* Exercise brief:
Whenever a line in the data holds the string "computer", pull that line out.

Stored records:
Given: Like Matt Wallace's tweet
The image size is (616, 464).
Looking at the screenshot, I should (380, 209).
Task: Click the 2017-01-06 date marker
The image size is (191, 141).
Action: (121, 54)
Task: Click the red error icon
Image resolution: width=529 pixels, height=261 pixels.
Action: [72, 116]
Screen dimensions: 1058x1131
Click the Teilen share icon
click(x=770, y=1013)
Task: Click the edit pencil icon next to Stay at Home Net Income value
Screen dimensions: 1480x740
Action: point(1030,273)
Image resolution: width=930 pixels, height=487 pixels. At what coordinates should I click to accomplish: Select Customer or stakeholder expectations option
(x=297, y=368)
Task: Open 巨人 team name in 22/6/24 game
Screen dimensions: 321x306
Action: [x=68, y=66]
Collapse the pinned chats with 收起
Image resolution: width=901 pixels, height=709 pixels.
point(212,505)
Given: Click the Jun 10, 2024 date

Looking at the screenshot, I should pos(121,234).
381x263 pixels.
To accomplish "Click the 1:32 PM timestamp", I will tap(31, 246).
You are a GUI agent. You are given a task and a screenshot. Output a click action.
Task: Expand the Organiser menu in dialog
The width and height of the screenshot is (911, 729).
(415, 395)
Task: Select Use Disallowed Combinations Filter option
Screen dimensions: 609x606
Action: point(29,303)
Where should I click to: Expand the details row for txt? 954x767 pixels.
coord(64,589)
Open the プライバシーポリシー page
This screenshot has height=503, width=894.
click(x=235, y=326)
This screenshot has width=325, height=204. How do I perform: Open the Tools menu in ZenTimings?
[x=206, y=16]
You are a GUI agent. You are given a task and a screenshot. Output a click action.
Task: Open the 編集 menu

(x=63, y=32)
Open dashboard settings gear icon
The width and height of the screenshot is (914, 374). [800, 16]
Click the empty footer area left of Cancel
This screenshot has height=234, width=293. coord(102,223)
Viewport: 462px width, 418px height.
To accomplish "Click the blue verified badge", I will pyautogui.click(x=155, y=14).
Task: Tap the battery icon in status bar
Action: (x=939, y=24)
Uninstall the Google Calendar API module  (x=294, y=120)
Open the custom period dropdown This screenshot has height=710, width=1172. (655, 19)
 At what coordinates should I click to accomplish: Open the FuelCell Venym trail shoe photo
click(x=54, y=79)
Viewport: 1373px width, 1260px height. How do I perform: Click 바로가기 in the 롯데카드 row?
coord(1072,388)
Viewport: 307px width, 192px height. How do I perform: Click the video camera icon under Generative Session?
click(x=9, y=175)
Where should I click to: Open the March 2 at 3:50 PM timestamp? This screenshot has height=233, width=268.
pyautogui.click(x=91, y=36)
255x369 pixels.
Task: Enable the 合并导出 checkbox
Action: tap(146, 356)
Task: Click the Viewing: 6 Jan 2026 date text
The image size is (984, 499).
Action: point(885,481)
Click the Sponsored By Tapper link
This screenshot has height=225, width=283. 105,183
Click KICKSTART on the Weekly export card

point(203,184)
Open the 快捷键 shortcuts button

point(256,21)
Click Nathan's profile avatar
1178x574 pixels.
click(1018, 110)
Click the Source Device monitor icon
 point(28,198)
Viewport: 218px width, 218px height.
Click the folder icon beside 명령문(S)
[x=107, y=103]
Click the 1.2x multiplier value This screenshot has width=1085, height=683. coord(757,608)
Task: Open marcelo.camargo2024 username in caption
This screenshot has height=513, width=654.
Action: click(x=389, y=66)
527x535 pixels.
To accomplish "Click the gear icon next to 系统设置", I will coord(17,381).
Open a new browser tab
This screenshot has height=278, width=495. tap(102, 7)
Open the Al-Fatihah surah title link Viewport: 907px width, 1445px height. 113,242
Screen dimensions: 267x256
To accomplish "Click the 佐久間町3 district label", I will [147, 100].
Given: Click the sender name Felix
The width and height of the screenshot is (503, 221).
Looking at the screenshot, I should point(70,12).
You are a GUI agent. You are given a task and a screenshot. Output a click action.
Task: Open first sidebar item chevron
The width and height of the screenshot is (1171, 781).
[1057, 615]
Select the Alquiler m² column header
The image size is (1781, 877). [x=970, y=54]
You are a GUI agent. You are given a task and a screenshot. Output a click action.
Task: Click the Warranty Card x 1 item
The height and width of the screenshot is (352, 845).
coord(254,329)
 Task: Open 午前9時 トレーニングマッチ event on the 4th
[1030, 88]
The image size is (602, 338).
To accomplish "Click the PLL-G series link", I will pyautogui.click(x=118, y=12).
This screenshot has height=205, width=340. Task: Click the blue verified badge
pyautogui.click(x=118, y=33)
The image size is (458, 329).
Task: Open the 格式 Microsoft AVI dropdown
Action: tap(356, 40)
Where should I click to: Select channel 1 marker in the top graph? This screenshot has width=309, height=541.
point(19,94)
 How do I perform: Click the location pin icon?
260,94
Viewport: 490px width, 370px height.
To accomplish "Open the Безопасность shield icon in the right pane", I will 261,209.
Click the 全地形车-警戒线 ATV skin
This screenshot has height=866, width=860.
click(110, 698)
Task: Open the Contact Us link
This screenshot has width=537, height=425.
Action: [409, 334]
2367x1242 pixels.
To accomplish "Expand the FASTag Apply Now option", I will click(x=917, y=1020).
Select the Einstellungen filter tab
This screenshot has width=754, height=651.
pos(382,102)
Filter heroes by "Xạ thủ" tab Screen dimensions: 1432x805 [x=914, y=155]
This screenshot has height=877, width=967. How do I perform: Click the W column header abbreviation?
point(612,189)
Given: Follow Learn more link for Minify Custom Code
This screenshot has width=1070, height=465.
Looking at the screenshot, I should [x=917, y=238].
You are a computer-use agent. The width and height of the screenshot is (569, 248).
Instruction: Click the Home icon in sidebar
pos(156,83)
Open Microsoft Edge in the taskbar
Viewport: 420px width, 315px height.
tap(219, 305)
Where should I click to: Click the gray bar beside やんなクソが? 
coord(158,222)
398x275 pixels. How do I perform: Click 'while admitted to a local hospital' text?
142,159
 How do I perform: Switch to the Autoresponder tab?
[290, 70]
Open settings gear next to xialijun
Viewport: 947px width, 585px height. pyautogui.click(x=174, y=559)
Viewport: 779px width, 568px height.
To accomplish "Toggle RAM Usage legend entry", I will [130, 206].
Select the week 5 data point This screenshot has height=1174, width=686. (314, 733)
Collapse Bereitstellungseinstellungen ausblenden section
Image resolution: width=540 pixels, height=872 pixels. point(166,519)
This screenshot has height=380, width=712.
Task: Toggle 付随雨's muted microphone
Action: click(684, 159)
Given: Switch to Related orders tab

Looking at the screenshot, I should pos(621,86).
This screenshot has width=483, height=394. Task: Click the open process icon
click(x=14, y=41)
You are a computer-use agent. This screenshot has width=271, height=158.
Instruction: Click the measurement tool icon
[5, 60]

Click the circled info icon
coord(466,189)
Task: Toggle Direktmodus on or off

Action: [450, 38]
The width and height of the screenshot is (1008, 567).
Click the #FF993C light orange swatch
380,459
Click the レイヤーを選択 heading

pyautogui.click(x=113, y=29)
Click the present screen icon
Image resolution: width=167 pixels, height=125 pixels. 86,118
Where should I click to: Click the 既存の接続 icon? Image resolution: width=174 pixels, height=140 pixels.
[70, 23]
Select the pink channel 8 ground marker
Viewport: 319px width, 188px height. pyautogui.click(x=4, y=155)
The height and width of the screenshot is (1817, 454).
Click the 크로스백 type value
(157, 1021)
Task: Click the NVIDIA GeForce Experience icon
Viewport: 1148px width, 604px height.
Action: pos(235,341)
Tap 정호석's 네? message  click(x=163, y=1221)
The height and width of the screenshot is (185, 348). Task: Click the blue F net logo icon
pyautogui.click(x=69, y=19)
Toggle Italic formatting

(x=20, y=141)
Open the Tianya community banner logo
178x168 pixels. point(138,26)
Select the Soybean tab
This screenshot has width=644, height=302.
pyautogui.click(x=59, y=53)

* Exercise response:
You are a computer-use agent. The width and height of the screenshot is (569, 248).
You are a computer-use agent. This screenshot has width=271, height=158.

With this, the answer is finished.